» Passage provided:
________________________________________

With his nondescript blazers and mild manner, astrophysicist Neil deGrasse Tyson is an unlikely radical. But make no mistake: in an age of evolution skeptics and climate change deniers, the defense of science he levies as the host of “Cosmos: A Spacetime Odyssey” is nothing short of revolutionary.
Of course, a similarly grand sense of purpose accompanied Carl Sagan’s “Cosmos: A Personal Voyage” when it premiered on PBS in 1980, eventually attracting 400 million viewers in 60 countries. That the iconic original resulted in no definitive triumph for factuality might lead the discerning critic to offer a more cautious assessment of the revamped “Cosmos,” but its very existence — in the midst of Sunday’s packed primetime landscape, no less — is a bold statement. We’re here, we’re peer-reviewed, get used to it!
Beyond public television’s old guard (“Nova” and “Nature” on PBS, “The Blue Planet” and “Planet Earth” on the BBC), much of what passes for “educational” science programming is at best rank sensationalism, if not flagrantly unethical. Allegations of animal abuse directed at Animal Planet’s hit series “Call of the Wildman” may constitute an extreme case, but it’s clear that executives prefer reality TV’s seductive promise of easy money to the more challenging work of rational investigation. And lest you consider “Shark Week,” “Ghost Hunters,” and Dr. Oz niche expressions of the obsession with pseudo-science, tune to the networks’ nightly news reports. Last bastions of “the mainstream” (or what’s left of it), they’re half consumed by dramatic images of wildfires, landslides, blizzards, tornadoes, and floods, with barely a mention of climate change. When Bill Nye the Science Guy is the culture’s foremost advocate for the scientific consensus, that culture is on dangerous ground.
With all due respect to Mr. Nye, Tyson, of sonorous voice and serious bearing, possesses gravitas, and “Cosmos,” created by Sagan’s widow Ann Druyan and Steven Soter (with executive producer Seth MacFarlane among others), strikes a tone of authoritative, impassioned intelligence. Indeed, from the beginning of the first episode, Tyson’s narration emphasizes the importance of the scientific method, which is the series’ Rosetta Stone. “Accept these terms,” he says, “and the cosmos is yours.” At heart, “Cosmos” is a clarion call of logic and experimentation in an anti-intellectual age.
Yet the series is no hectoring jeremiad or bone-dry lecture. Wait until nightfall, turn out all the lights, and watch it on the largest, clearest screen you own — the immersive visual journey of Tyson’s CGI-generated “Ship of the Imagination,” from the “staggering immensity” of the multiverse to the microscopic detail of the double helix, forges a gorgeous synergy between science and art. A split-screen sequence depicting the evolution of sight digitally reconstructs both the alien appearance of Earth’s earliest life forms and the “creature’s-eye view” with ingenious immediacy. A rendering of the many galaxies in the Virgo Supercluster dancing through space, each one comprised of countless stars and planets, provides a potent reminder of our infinitesimal existence. To marvel at nature’s brilliance, “Cosmos” suggests, requires none of creationism’s narrative magic: from the right perspective, the evidence speaks for itself.

________________________________________

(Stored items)
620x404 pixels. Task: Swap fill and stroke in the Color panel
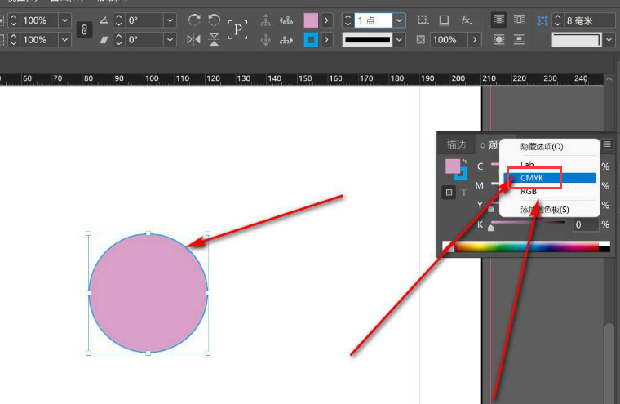(464, 161)
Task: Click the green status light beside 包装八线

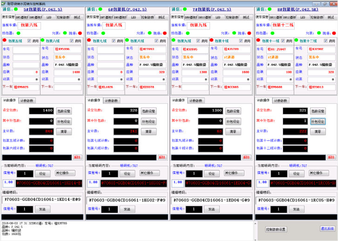Action: click(127, 41)
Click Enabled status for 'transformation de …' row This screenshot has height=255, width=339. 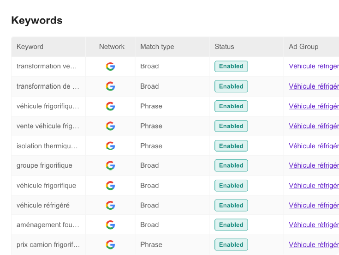pyautogui.click(x=231, y=86)
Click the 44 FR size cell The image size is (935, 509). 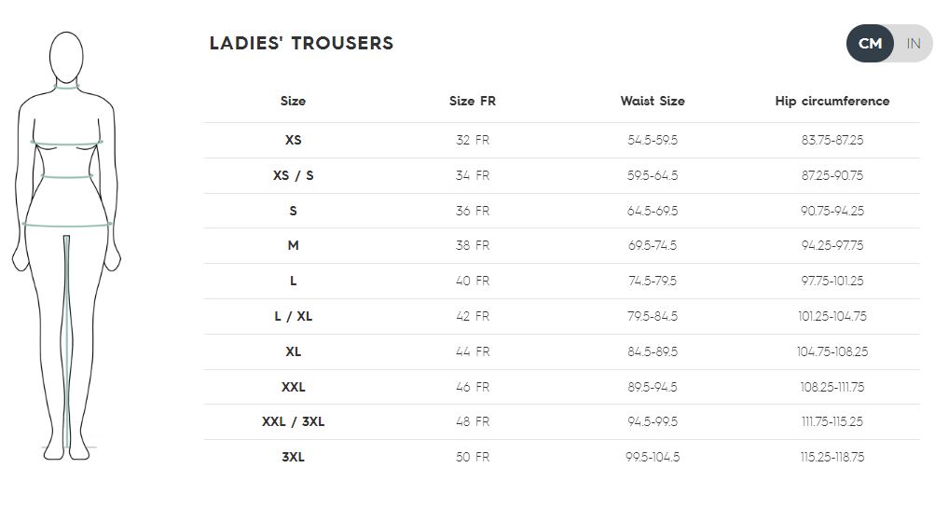473,351
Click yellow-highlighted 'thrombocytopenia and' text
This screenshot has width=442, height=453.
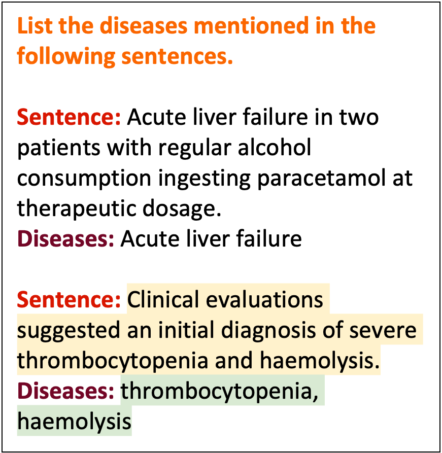(x=135, y=361)
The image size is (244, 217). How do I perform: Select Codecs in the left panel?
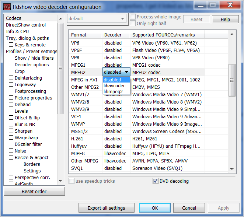tap(14, 18)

________________________________________

» Brief 1:
According to the Cosmos review, how many viewers did Carl Sagan's original series eventually attract?
» Brief 2:
Duplicate everything in the Cosmos review from "With his nondescript" down to "used to it!".
None of the rows are needed here.

» Task response 1:
400 million viewers in 60 countries.

» Task response 2:
With his nondescript blazers and mild manner, astrophysicist Neil deGrasse Tyson is an unlikely radical. But make no mistake: in an age of evolution skeptics and climate change deniers, the defense of science he levies as the host of “Cosmos: A Spacetime Odyssey” is nothing short of revolutionary.
Of course, a similarly grand sense of purpose accompanied Carl Sagan’s “Cosmos: A Personal Voyage” when it premiered on PBS in 1980, eventually attracting 400 million viewers in 60 countries. That the iconic original resulted in no definitive triumph for factuality might lead the discerning critic to offer a more cautious assessment of the revamped “Cosmos,” but its very existence — in the midst of Sunday’s packed primetime landscape, no less — is a bold statement. We’re here, we’re peer-reviewed, get used to it!